Module VITAE.train
Functions
def clear_session()-
Clear Tensorflow sessions.
def warp_dataset(X_normalized, c_score, batch_size: int, X=None, scale_factor=None, conditions=None, pi_cov=None, seed=0)-
Get Tensorflow datasets.
Parameters
X_normalized:np.array- [N, G] The preprocessed data.
c_score:float, optional- The normalizing constant.
batch_size:int- The batch size.
X:np.array, optional- [N, G] The raw count data.
scale_factor:np.array, optional- [N, ] The raw count data.
seed:int, optional- The random seed for data shuffling.
conditions:strorlist, optional- The conditions of different cells
Returns
dataset:tf.Dataset- The Tensorflow Dataset object.
def pre_train(train_dataset, test_dataset, vae, learning_rate: float, L: int, alpha: float, gamma: float, phi: float, num_epoch: int, num_step_per_epoch: int, es_patience: int, es_tolerance: int, es_relative: bool, verbose: bool = True)-
Pretraining.
Parameters
train_dataset:tf.Dataset- The Tensorflow Dataset object.
test_dataset:tf.Dataset- The Tensorflow Dataset object.
vae:VariationalAutoEncoder- The model.
learning_rate:float- The initial learning rate for the Adam optimizer.
L:int- The number of MC samples.
alpha:float, optional- The value of alpha in [0,1] to encourage covariate adjustment. Not used if there is no covariates.
phi:float, optional- The weight of Jocob norm of the encoder.
num_epoch:int- The maximum number of epoches.
num_step_per_epoch:int- The number of step per epoch, it will be inferred from number of cells and batch size if it is None.
es_patience:int- The maximum number of epoches if there is no improvement.
es_tolerance:float- The minimum change of loss to be considered as an improvement.
es_relative:bool, optional- Whether monitor the relative change of loss or not.
es_warmup:int, optional- The number of warmup epoches.
conditions:strorlist- The conditions of different cells
Returns
vae:VariationalAutoEncoder- The pretrained model.
def train(train_dataset, test_dataset, vae, learning_rate: float, L: int, alpha: float, beta: float, gamma: float, phi: float, num_epoch: int, num_step_per_epoch: int, es_patience: int, es_tolerance: float, es_relative: bool, es_warmup: int, verbose: bool = False, pi_cov=None, **kwargs)-
Training.
Parameters
train_dataset:tf.Dataset- The Tensorflow Dataset object.

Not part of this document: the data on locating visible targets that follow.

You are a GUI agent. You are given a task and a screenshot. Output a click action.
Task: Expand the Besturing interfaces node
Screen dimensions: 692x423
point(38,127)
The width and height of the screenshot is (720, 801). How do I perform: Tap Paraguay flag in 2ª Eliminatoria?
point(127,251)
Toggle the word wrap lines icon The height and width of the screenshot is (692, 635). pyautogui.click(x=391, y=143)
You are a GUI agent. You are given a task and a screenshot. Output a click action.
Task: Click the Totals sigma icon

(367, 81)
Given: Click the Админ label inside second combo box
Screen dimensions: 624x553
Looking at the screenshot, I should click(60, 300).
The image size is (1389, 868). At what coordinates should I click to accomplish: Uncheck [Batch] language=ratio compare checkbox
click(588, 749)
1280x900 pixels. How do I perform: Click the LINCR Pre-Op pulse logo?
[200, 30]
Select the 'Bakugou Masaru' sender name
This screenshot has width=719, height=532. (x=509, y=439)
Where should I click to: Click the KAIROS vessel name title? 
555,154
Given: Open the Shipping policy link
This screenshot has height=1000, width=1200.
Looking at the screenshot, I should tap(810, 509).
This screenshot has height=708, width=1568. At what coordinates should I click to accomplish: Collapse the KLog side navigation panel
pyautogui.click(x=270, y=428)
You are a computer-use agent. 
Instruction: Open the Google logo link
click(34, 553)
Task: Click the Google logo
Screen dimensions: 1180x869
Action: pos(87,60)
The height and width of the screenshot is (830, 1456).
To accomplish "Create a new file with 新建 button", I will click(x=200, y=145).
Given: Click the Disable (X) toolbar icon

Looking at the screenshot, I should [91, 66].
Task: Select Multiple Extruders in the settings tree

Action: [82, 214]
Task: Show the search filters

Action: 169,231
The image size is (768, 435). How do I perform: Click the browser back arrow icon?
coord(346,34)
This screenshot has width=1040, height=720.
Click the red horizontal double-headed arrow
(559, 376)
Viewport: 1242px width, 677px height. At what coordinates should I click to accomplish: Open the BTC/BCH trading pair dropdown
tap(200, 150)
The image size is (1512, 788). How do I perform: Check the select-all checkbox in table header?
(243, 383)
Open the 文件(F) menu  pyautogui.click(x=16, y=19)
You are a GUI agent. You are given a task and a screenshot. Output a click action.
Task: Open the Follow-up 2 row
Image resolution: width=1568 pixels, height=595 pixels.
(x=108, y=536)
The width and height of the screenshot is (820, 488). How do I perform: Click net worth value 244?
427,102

test_dataset:tf.Dataset- The Tensorflow Dataset object.
vae:VariationalAutoEncoder- The model.
learning_rate:float- The initial learning rate for the Adam optimizer.
L:int- The number of MC samples.
alpha:float- The value of alpha in [0,1] to encourage covariate adjustment. Not used if there is no covariates.
beta:float- The value of beta in beta-VAE.
gamma:float- The weight of mmd_loss.
phi:float- The weight of Jacob norm of the encoder.
num_epoch:int- The maximum number of epoches.
num_step_per_epoch:int- The number of step per epoch, it will be inferred from number of cells and batch size if it is None.
es_patience:int- The maximum number of epoches if there is no improvement.
es_tolerance:float, optional- The minimum change of loss to be considered as an improvement.
es_relative:bool, optional- Whether monitor the relative change of loss or not.
es_warmup:int- The number of warmup epoches.
**kwargs- Extra key-value arguments for dimension reduction algorithms.
Returns
vae:VariationalAutoEncoder- The trained model.